Junior Polonii kontuzjowany? "Przejdę badania po powrocie do Piły"

Kacper Grzegorczyk wystąpił tylko w jednym wyścigu podczas meczu w Rawiczu. Junior Polonii odczuwał ból w łokciu i nie był zdolny do dalszej jazdy.

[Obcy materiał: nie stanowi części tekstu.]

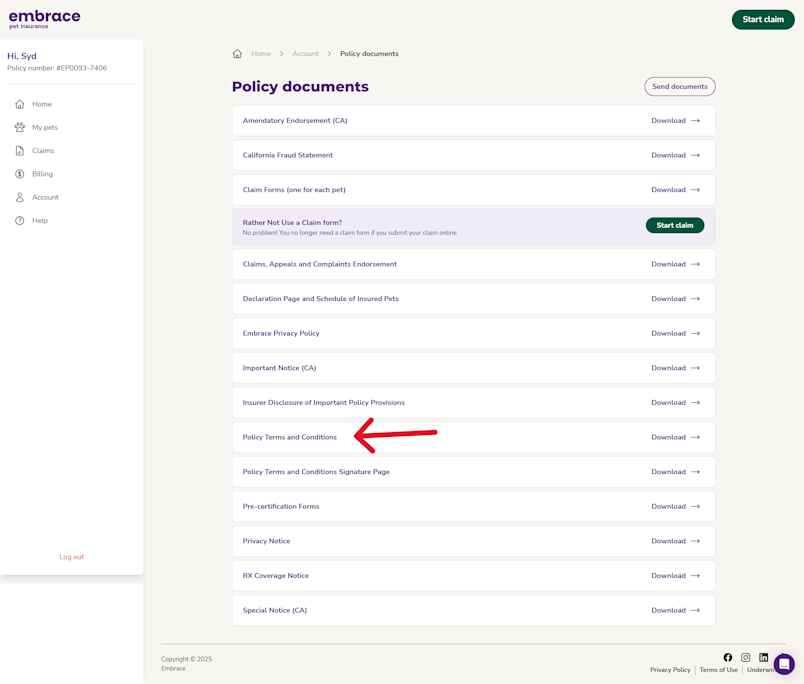Open the Account breadcrumb item
804x684 pixels.
pos(305,53)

Bardzo nerwowy przebieg miała druga gonitwa w meczu pomiędzy Holistic-Polska Rawicz, a Polonią Piła. Najpierw w taśmę wjechał Arkadiusz Pawlak. Pod jego nieobecność gospodarze chcieli wygrać podwójnie, ale jadący na drugiej pozycji Marek Lutowicz upadł na tor i sędzia go wykluczył. Wyścig udało się ukończyć za trzecim razem. Na torze pojedynek stoczyli Arkadiusz Potoniec i Kacper Grzegorczyk. Młodzieżowiec Polonii atakował do ostatniego wirażu juniora z Rawicza, ale zahaczył o jego motocykl i upadł na tor. Mimo próby dopchania maszyny do mety, sędzia wykluczył go za zbyt ostry atak.

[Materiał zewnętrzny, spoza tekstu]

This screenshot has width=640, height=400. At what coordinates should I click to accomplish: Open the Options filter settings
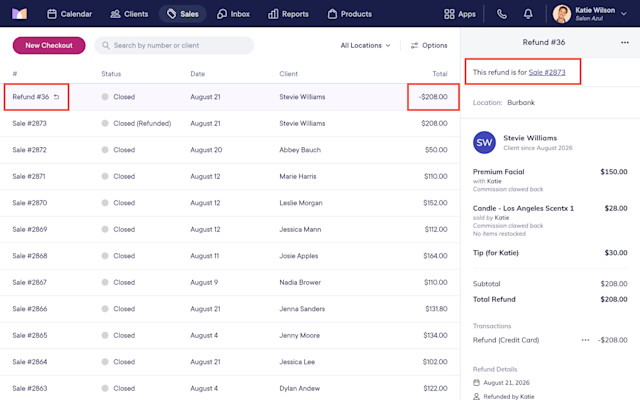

- Jadący przede mną zawodnik miał defekt w postaci przebitej dętki. On sam jadąc takim motocyklem stwarzał ogromne zagrożenie. Z każdym łukiem byłem coraz bliżej niego. Można powiedzieć, że jechał jak pijany. Na ostatnim wirażu chciałem go wyprzedzić przy krawężniku, ale to okazało się błędem. Wjeżdżając pod niego on po prostu stał w miejscu i w niego wjechałem - opisał groźną sytuację na torze Kacper Grzegorczyk.

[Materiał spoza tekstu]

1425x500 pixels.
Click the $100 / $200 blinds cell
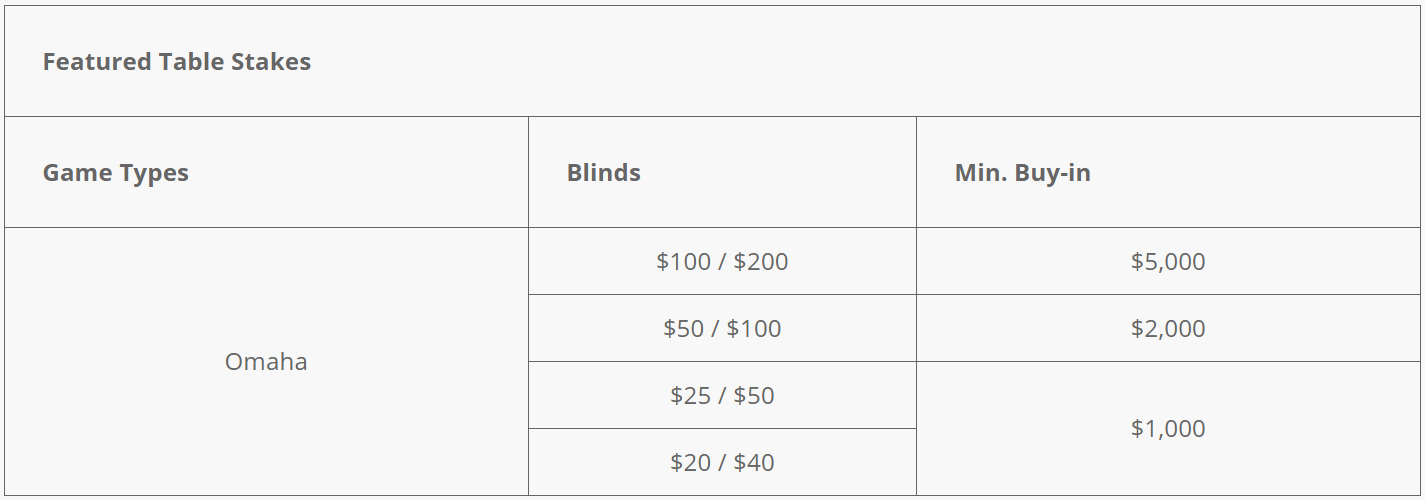tap(722, 261)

Junior Polonii nie pojawił się więcej na torze w Rawiczu, ponieważ był niezdolny do dalszej jazdy. - Po opadnięciu emocji zacząłem odczuwać ból w lewym łokciu, który uniemożliwiał mi jakiekolwiek ruchy. Nie chciałem stwarzać zagrożenia dla innych i dla siebie. Ponadto lekarz stwierdził, że nie jestem zdolny do kontynuowania zawodów - dodaje Grzegorczyk.

Zawodnik Polonii po meczu miał udać się do szpitala w Rawiczu. Zdecydował się jednak pojechać na badania do Piły. - Miałem jechać do rawickiego szpitala, ale badania przejdę w Pile. Mam nadzieję, że nie będzie to nic poważnego, ponieważ mam przed sobą jeszcze dużo zawodów - zakończył młodzieżowiec.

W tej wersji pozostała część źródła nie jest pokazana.